I confess I feel better than I thought I might, seeing Motion's list. I've still not managed Paradise Lost, I've not read Don Quixote yet (but it's on my "one day" list), I've read other books by both Joyce and James, and everything else I have read... So what do readers think; which 10 books would you encourage every child to read (or indeed anyone at all) ?

9 comments:

Mrs. Coulter said...

I do well on Rowling's list (everything except David Copperfield, and not so well on Pullman and Motion. On Pullman's list, I've read only the Bible story, Where the Wild Things Are and Romeo and Juliet (though I have read plenty of myths and legends and fairytales...but it's hard to know what would constitute "good"). I do even worse with Motion's list...only Hamlet and The Odyssey. I did love Just So Stories as a child...particularly "The Elephant's Child." A classic tale of Lamarckianism!

Should a child really be reading Ulysses? Isn't that more of a college-level thing?

Janet said...

Pullman's list is the most balanced and I'm so delighted to see a good set of myths and a good collection of fairytales included that it wins hands down. Plus, the description of Kipling's "Just So" stories is indeed telling: "muscular strength of the language," yeah!

Kelly said...

Ah! I see you haven't read "Don Quixote" yet either :)

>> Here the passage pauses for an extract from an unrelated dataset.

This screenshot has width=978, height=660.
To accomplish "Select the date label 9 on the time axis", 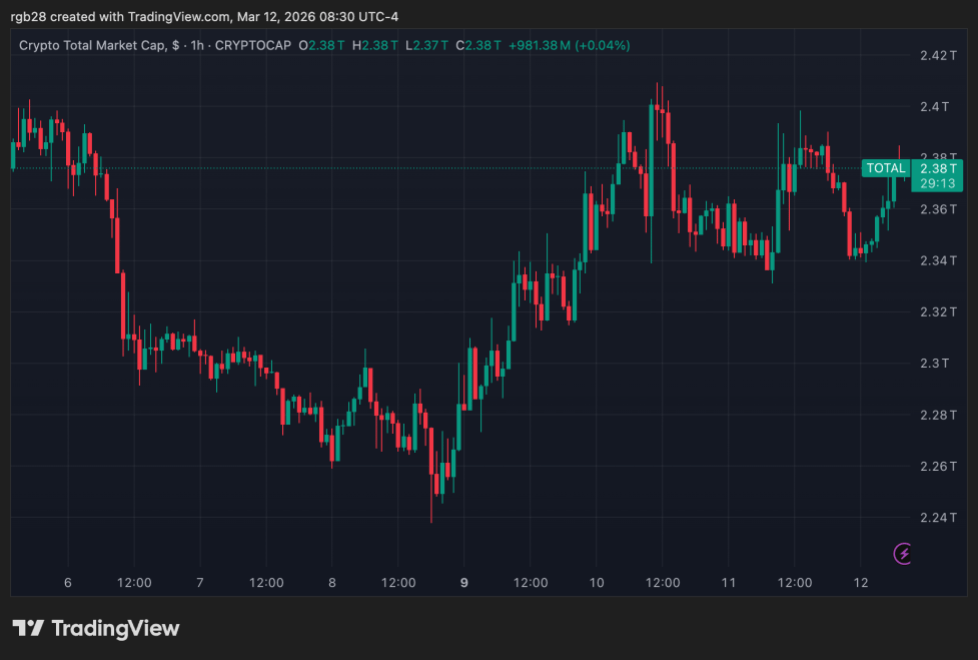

I guess my issue with the lists is that, at least in the "Guardian", "children" wasn't really defined. I think of teenagers as adults, I must confess, and capable of adult reading from 14-15 if they prefer. So...if I were to design a list for children, my inclination would be to focus on books written for the preteen crowd. "Harriet the Spy" and "The Phantom Tollbooth" would top my list along with Greek and Norse myths.

Michele said...

I think that Motion's list is definitely aimed at teens. If you were compiling such a list for younger children (for example, what should every child read before they are 15), what would you include ? New and old titles are acceptable.

Fence said...

What exactly do they mean by a child? I wouldn't expect the average ten year old to enjoy Hamlet, for example

Martin LaBar said...

One of the really interesting things about this post is that there doesn't seem to be any duplication.

I'd say that children (and others) should read some works that have stood the test of time, including fairytales and Bible stories.

Bud Parr said...

These are kind of funny lists because they don't all seem to be for the same age group. For younger readers I like Pullman's and older readers I like Motion's. I would add "The Giving Tree" by Shel Silverstein. Definitely folk tales too.

Michele said...

Yes the RSL really should have indicated what age range the lists are meant to cover because as readers have observed some lists are clearly aimed at older children and others will do well for children of all ages...

Jax said...

I blogged about this as well, and there's lots of discussion on my blog about it. I don't think there should be a should iyswim. Have linked to the relevant blogpost, hope that's OK.